[Exercise]: Give every line below again, exactly as it appears.

[Given entries]:
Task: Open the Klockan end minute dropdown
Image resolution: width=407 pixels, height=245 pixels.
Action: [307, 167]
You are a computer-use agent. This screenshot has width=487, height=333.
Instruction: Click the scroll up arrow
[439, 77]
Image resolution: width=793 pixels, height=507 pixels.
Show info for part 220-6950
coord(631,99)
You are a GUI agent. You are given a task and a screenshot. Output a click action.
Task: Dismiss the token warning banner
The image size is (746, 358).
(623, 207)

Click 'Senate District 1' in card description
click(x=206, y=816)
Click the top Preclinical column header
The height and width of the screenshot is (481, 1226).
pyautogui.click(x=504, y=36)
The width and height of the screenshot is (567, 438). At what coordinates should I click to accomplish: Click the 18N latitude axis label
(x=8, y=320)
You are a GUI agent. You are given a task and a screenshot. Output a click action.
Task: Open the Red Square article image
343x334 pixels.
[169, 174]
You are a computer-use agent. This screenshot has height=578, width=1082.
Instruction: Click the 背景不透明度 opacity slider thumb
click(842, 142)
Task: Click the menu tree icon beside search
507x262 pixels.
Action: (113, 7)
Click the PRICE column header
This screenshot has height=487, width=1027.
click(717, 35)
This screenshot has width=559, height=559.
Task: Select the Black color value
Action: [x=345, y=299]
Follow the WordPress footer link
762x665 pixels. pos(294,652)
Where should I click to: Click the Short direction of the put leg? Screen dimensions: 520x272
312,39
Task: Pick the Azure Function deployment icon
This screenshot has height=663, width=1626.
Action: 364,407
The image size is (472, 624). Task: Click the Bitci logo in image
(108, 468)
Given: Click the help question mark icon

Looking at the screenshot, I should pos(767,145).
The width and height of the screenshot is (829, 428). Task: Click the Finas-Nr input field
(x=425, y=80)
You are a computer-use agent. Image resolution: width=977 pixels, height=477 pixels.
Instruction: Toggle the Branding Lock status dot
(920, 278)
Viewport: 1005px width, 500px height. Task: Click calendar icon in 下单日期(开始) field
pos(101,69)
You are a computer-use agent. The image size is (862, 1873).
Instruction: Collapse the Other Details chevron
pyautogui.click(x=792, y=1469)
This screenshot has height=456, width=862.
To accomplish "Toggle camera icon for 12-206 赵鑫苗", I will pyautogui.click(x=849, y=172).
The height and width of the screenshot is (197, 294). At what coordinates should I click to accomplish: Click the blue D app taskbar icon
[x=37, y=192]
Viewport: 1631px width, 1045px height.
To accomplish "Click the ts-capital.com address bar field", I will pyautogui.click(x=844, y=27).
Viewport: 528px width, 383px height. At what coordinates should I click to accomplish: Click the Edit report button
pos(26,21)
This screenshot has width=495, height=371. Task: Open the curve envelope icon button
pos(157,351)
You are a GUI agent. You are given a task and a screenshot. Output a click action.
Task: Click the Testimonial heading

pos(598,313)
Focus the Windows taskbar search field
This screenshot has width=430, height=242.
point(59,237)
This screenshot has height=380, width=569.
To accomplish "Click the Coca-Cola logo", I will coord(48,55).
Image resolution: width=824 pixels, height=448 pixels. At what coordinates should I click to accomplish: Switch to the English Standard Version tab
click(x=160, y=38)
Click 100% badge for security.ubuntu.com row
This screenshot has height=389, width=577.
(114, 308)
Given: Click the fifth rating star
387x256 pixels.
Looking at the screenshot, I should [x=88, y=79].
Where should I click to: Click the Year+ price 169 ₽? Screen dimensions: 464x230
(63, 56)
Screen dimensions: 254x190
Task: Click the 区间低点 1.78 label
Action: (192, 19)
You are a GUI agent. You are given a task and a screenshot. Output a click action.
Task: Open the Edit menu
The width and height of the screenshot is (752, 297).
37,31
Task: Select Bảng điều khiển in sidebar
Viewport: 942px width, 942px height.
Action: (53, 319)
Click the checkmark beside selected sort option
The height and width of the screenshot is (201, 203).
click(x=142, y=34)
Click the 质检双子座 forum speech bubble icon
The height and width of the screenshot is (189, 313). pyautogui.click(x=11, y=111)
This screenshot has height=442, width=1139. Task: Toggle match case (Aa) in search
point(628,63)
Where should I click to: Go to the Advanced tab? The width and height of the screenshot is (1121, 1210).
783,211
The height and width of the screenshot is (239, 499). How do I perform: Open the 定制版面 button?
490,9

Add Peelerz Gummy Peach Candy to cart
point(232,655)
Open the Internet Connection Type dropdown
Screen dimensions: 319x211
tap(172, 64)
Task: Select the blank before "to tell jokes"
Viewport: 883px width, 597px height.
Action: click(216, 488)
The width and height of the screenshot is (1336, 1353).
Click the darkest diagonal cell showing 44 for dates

[Solution to this problem]:
Task: Open the Klockan end minute dropdown
Image resolution: width=407 pixels, height=245 pixels.
Action: [307, 167]
You are a computer-use agent. This screenshot has width=487, height=333.
Instruction: Click the scroll up arrow
[439, 77]
Image resolution: width=793 pixels, height=507 pixels.
Show info for part 220-6950
coord(631,99)
You are a GUI agent. You are given a task and a screenshot. Output a click action.
Task: Dismiss the token warning banner
The image size is (746, 358).
(623, 207)

Click 'Senate District 1' in card description
click(x=206, y=816)
Click the top Preclinical column header
The height and width of the screenshot is (481, 1226).
pyautogui.click(x=504, y=36)
The width and height of the screenshot is (567, 438). At what coordinates should I click to accomplish: Click the 18N latitude axis label
(x=8, y=320)
You are a GUI agent. You are given a task and a screenshot. Output a click action.
Task: Open the Red Square article image
343x334 pixels.
[169, 174]
You are a computer-use agent. This screenshot has height=578, width=1082.
Instruction: Click the 背景不透明度 opacity slider thumb
click(842, 142)
Task: Click the menu tree icon beside search
507x262 pixels.
Action: (113, 7)
Click the PRICE column header
This screenshot has height=487, width=1027.
click(717, 35)
This screenshot has width=559, height=559.
Task: Select the Black color value
Action: [x=345, y=299]
Follow the WordPress footer link
762x665 pixels. pos(294,652)
Where should I click to: Click the Short direction of the put leg? Screen dimensions: 520x272
312,39
Task: Pick the Azure Function deployment icon
This screenshot has height=663, width=1626.
Action: 364,407
The image size is (472, 624). Task: Click the Bitci logo in image
(108, 468)
Given: Click the help question mark icon

Looking at the screenshot, I should pos(767,145).
The width and height of the screenshot is (829, 428). Task: Click the Finas-Nr input field
(x=425, y=80)
You are a computer-use agent. Image resolution: width=977 pixels, height=477 pixels.
Instruction: Toggle the Branding Lock status dot
(920, 278)
Viewport: 1005px width, 500px height. Task: Click calendar icon in 下单日期(开始) field
pos(101,69)
You are a computer-use agent. The image size is (862, 1873).
Instruction: Collapse the Other Details chevron
pyautogui.click(x=792, y=1469)
This screenshot has height=456, width=862.
To accomplish "Toggle camera icon for 12-206 赵鑫苗", I will pyautogui.click(x=849, y=172).
The height and width of the screenshot is (197, 294). At what coordinates should I click to accomplish: Click the blue D app taskbar icon
[x=37, y=192]
Viewport: 1631px width, 1045px height.
To accomplish "Click the ts-capital.com address bar field", I will pyautogui.click(x=844, y=27).
Viewport: 528px width, 383px height. At what coordinates should I click to accomplish: Click the Edit report button
pos(26,21)
This screenshot has width=495, height=371. Task: Open the curve envelope icon button
pos(157,351)
You are a GUI agent. You are given a task and a screenshot. Output a click action.
Task: Click the Testimonial heading

pos(598,313)
Focus the Windows taskbar search field
This screenshot has width=430, height=242.
point(59,237)
This screenshot has height=380, width=569.
To accomplish "Click the Coca-Cola logo", I will coord(48,55).
Image resolution: width=824 pixels, height=448 pixels. At what coordinates should I click to accomplish: Switch to the English Standard Version tab
click(x=160, y=38)
Click 100% badge for security.ubuntu.com row
This screenshot has height=389, width=577.
(114, 308)
Given: Click the fifth rating star
387x256 pixels.
Looking at the screenshot, I should [x=88, y=79].
Where should I click to: Click the Year+ price 169 ₽? Screen dimensions: 464x230
(63, 56)
Screen dimensions: 254x190
Task: Click the 区间低点 1.78 label
Action: (192, 19)
You are a GUI agent. You are given a task and a screenshot. Output a click action.
Task: Open the Edit menu
The width and height of the screenshot is (752, 297).
37,31
Task: Select Bảng điều khiển in sidebar
Viewport: 942px width, 942px height.
Action: (53, 319)
Click the checkmark beside selected sort option
The height and width of the screenshot is (201, 203).
click(x=142, y=34)
Click the 质检双子座 forum speech bubble icon
The height and width of the screenshot is (189, 313). pyautogui.click(x=11, y=111)
This screenshot has height=442, width=1139. Task: Toggle match case (Aa) in search
point(628,63)
Where should I click to: Go to the Advanced tab? The width and height of the screenshot is (1121, 1210).
783,211
The height and width of the screenshot is (239, 499). How do I perform: Open the 定制版面 button?
490,9

Add Peelerz Gummy Peach Candy to cart
point(232,655)
Open the Internet Connection Type dropdown
Screen dimensions: 319x211
tap(172, 64)
Task: Select the blank before "to tell jokes"
Viewport: 883px width, 597px height.
Action: click(216, 488)
The width and height of the screenshot is (1336, 1353).
Click the darkest diagonal cell showing 44 for dates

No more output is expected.